▸ Collected data:

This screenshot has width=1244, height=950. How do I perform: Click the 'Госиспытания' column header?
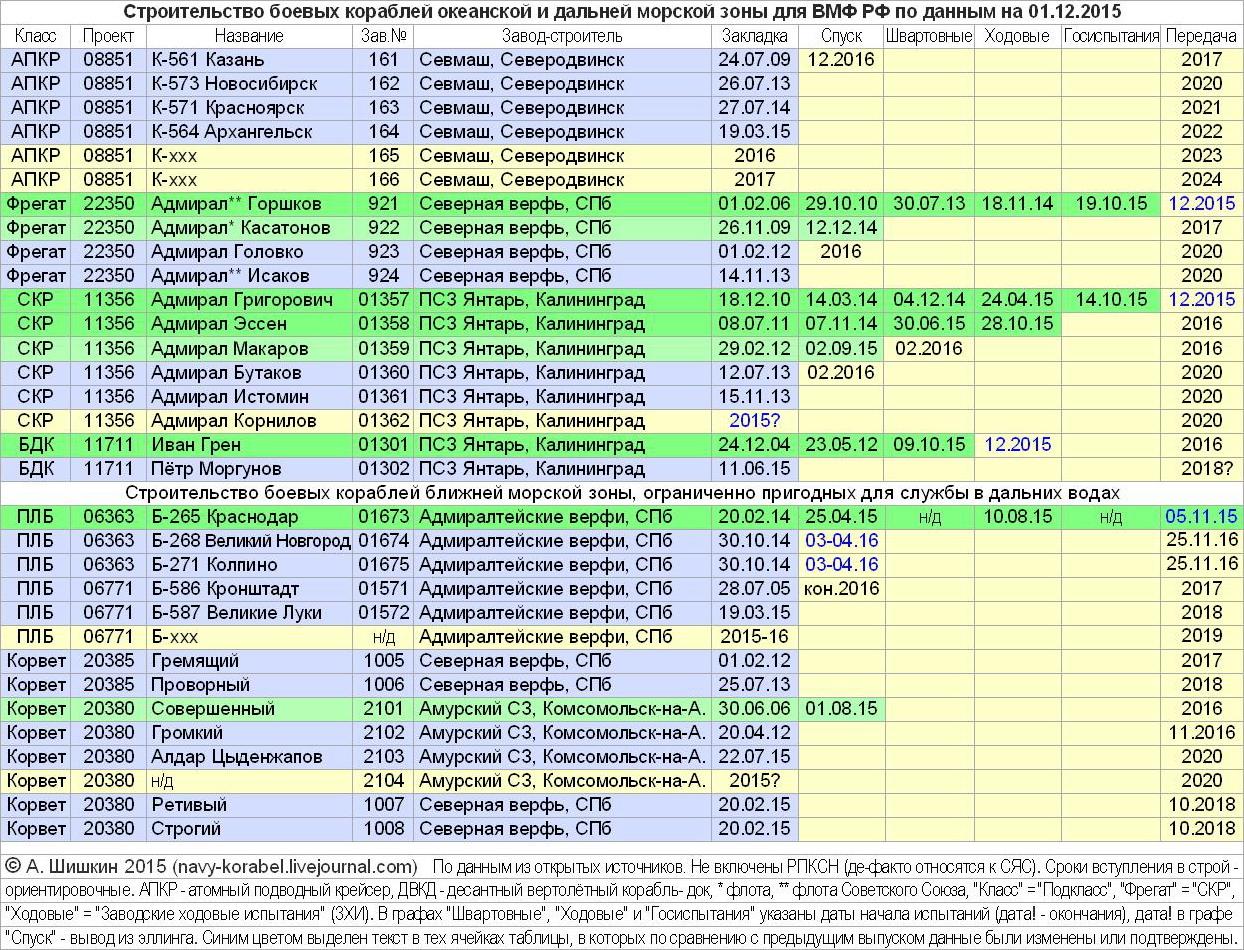[x=1110, y=36]
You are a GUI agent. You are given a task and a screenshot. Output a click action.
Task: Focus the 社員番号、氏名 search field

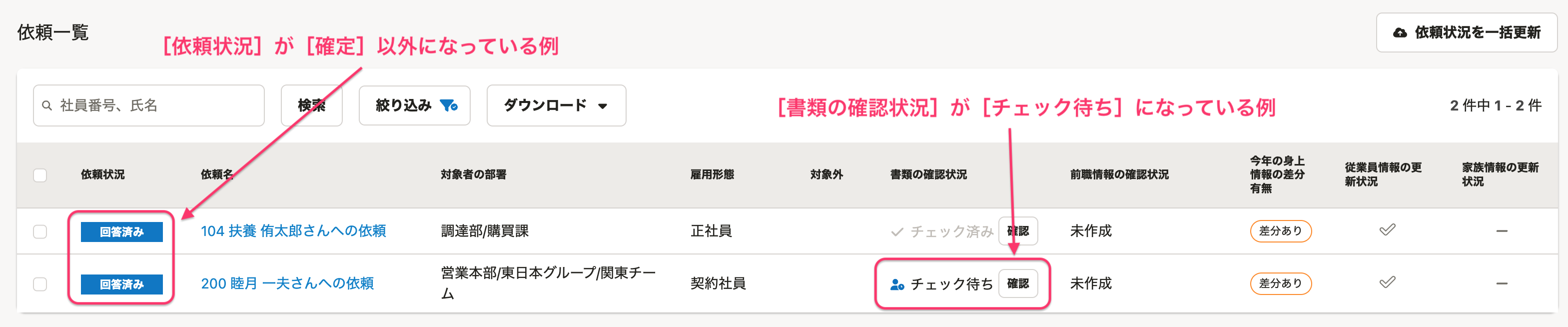tap(148, 106)
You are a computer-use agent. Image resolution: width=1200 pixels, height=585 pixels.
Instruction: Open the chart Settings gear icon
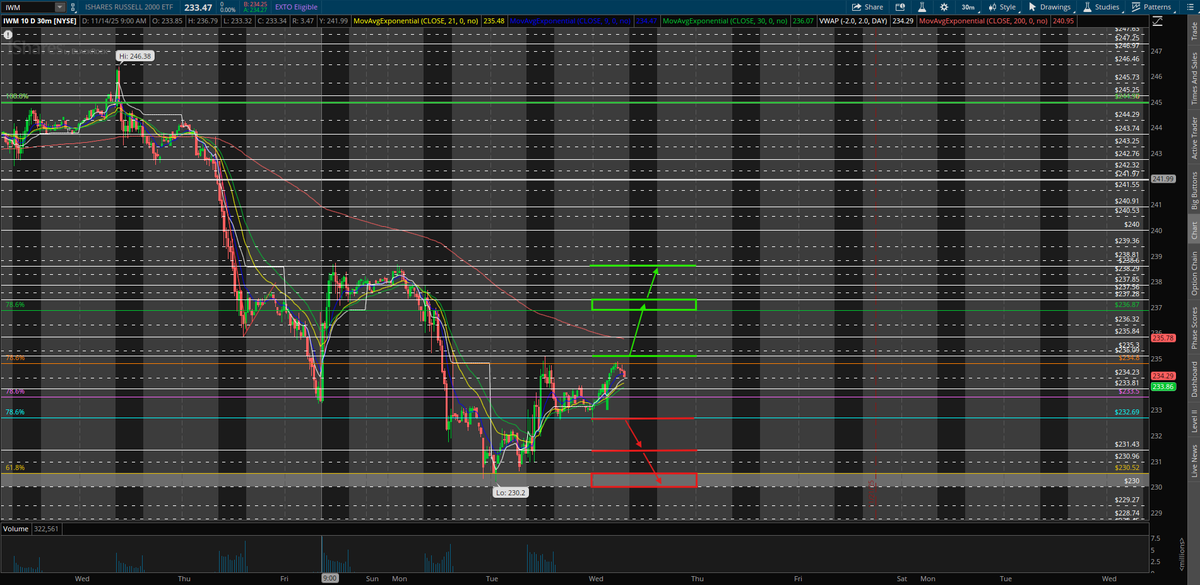pos(943,6)
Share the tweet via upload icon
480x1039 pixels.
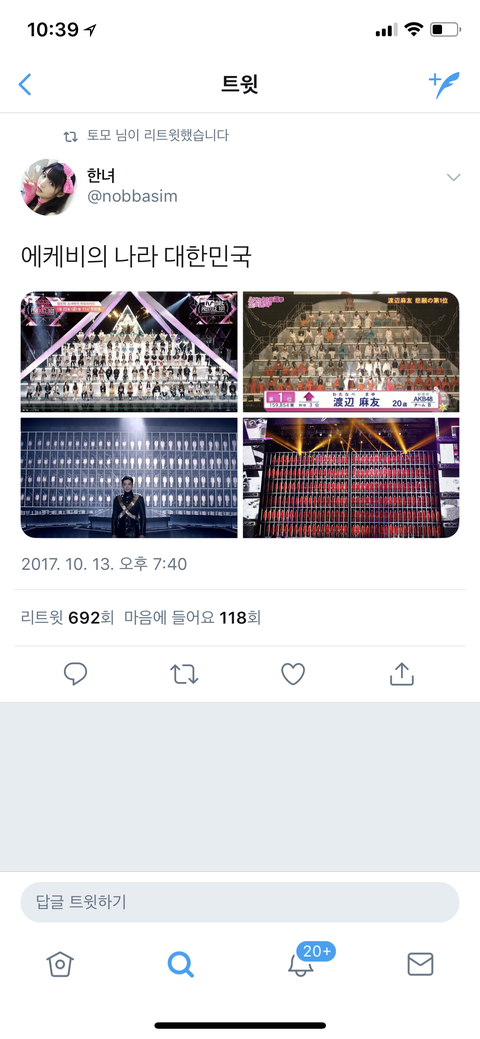pos(402,673)
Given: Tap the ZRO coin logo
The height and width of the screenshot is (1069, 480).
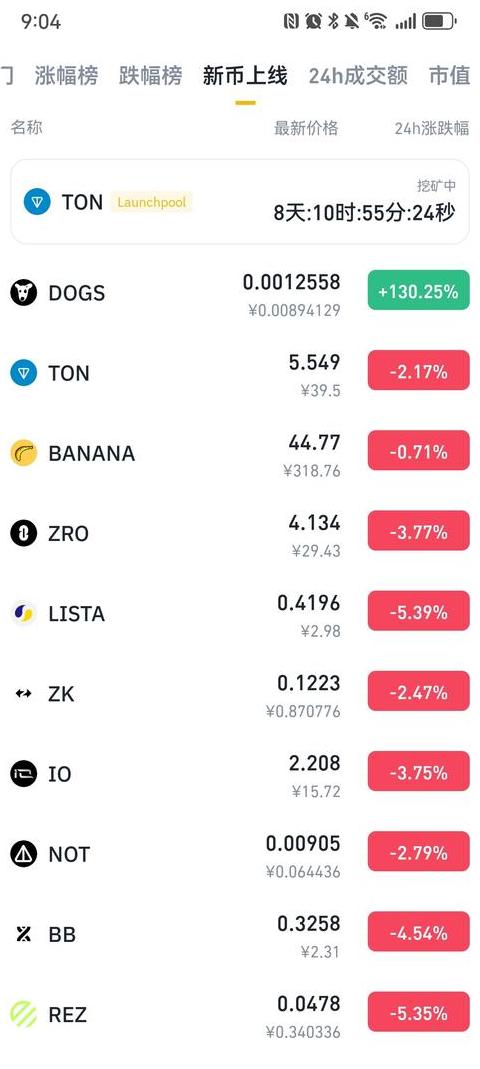Looking at the screenshot, I should 24,533.
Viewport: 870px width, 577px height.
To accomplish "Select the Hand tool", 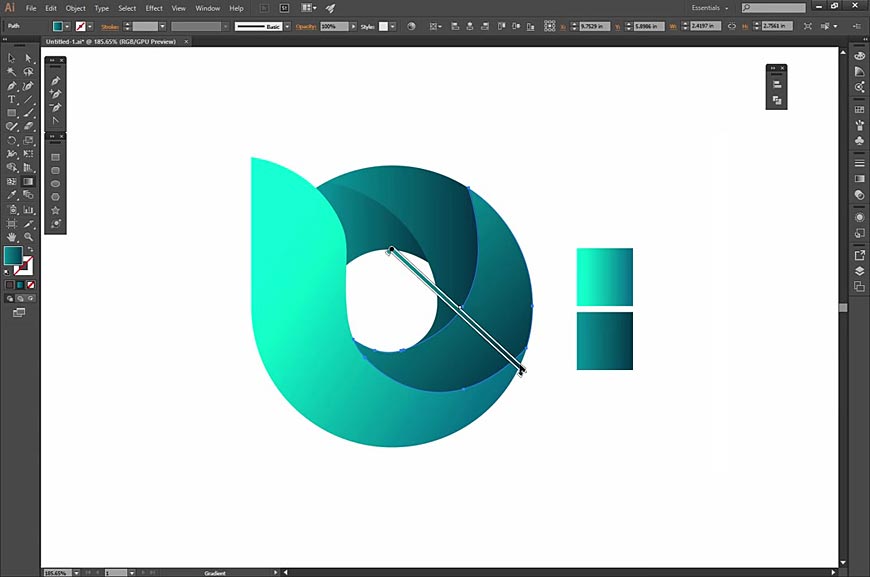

▸ About this task:
Look through the entries above; copy every line holding the string "agent".

▸ Problem solution:
You are a GUI agent. You are given a task and a screenshot. Output a click action.
You are a computer-use agent. Image resolution: width=1200 pixels, height=585 pixels.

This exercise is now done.